Discover the irresistible flavors of Whole30 Tajadas, a healthy twist on a beloved Central American classic. Crafted with sweet, ripe plantains and cooked to perfection in nutrient-rich coconut oil, these golden-brown slices boast a natural caramelized sweetness that pairs beautifully with a hint of optional sea salt for a sweet-meets-savory delight. Quick and easy to prepare in just 20 minutes, this dish is perfect as a snack, a delectable side dish, or a Whole30-approved accompaniment to your favorite meals. With only three simple ingredients and a skillet, you’ll transform everyday plantains into crispy, tender bites of heaven that are gluten-free, dairy-free, paleo-friendly, and bursting with flavor!
1. Begin by selecting ripe plantains. They should be yellow with black spots, indicating natural sweetness.
2. Peel the plantains by cutting off both ends with a knife. Then make a lengthwise slit through the peel and gently remove the skin without breaking the fruit.

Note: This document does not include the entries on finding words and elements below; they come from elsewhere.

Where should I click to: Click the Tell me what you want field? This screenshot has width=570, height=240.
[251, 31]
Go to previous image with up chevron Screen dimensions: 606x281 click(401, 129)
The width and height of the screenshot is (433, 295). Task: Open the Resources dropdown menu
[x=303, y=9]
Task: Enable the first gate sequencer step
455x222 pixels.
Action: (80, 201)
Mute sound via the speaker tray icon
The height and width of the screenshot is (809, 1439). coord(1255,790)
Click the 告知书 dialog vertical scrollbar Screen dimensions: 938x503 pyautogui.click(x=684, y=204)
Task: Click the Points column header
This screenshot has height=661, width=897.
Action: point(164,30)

3. Slice the plantains diagonally into 1/4-inch thick pieces to create elongated oval shapes.
4. Heat a large skillet over medium heat and add the coconut oil. Let the oil melt and get hot but not smoking.
5. Place the plantain slices in the skillet in a single layer, making sure not to overcrowd the pan.

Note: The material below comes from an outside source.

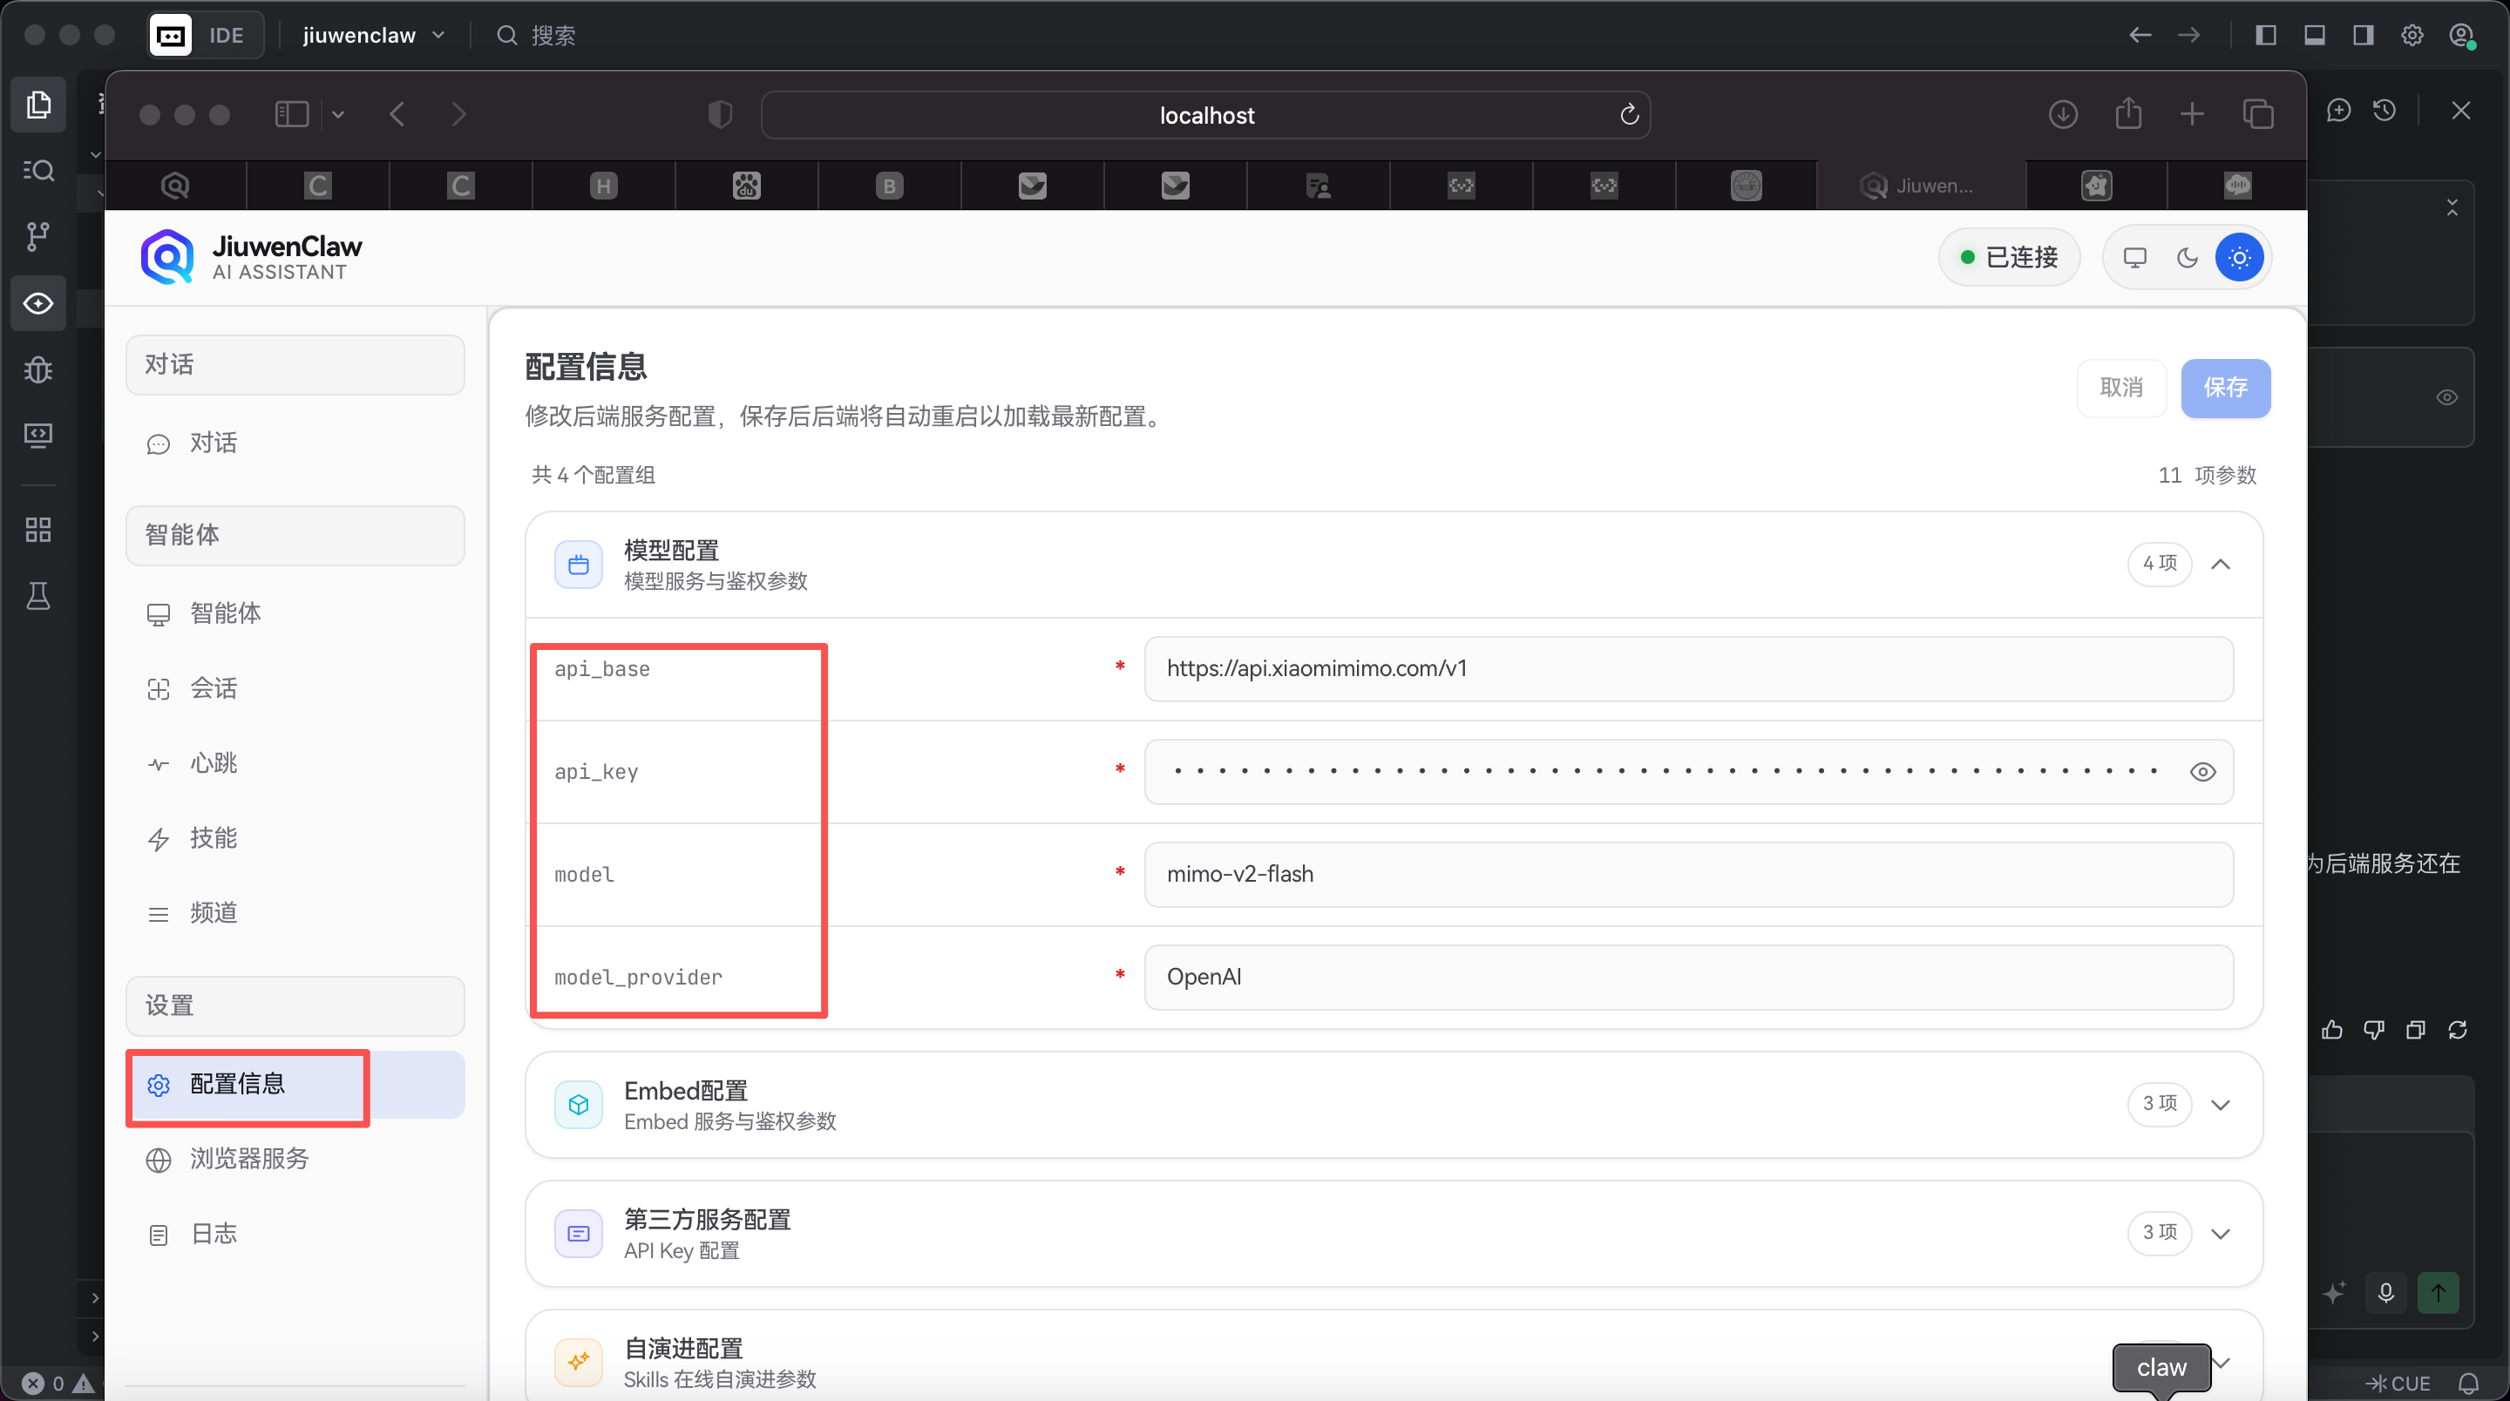Click the 取消 button
This screenshot has width=2510, height=1401.
[2120, 388]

6. Fry the plantains for 2-3 minutes on each side, or until they are golden brown and slightly caramelized. Use tongs to gently flip the slices to avoid breaking them.
7. Once fried, remove the plantains from the skillet and place them on a plate lined with paper towels to absorb any excess oil.
8. Sprinkle sea salt (optional) over the tajadas while they are still warm for a sweet and salty contrast.
9. Serve warm as a snack, side dish, or as part of a Whole30 meal. Enjoy!
Calories |
1233 | ||
|---|---|---|---|
% Daily Value* |
|||
| Total Fat | 57.7 g | 74% | |
| Saturated Fat | 47.0 g | 235% | |
| Polyunsaturated Fat | 1.0 g | ||
| Cholesterol | 0 mg | 0% | |
| Sodium | 2226 mg | 97% | |
| Total Carbohydrate | 191.8 g | 70% | |
| Dietary Fiber | 13.8 g | 49% | |
| Total Sugars | 89.9 g | ||
| Protein | 7.8 g | 16% | |
| Vitamin D | 0.0 mcg | 0% | |
| Calcium | 19 mg | 1% | |
| Iron | 3.6 mg | 20% | |
| Potassium | 2994 mg | 64% | |
*The % Daily Value tells you how much a nutrient in a serving of food contributes to a daily diet. 2,000 calories a day is used for general nutrition advice.